### Exercise aim
Rewrite the records below as a numbered list with one line per item, skipping any blank lines and omitting the pictures.

>> start Data

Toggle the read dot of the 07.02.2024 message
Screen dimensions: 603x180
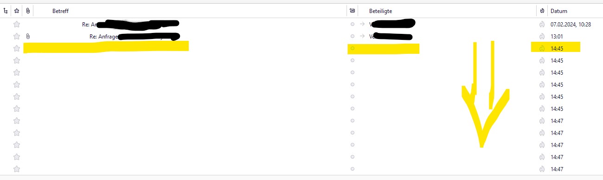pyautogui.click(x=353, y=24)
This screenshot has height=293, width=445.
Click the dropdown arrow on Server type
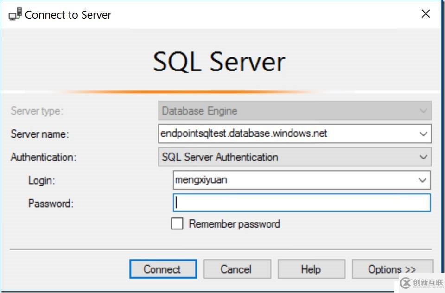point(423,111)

>> end Data

### Reply
1. Toggle the read dot of the 07.02.2024 message
2. Screen dimensions: 603x180
3. pyautogui.click(x=353, y=24)
4. This screenshot has height=293, width=445.
5. Click the dropdown arrow on Server type
6. point(423,111)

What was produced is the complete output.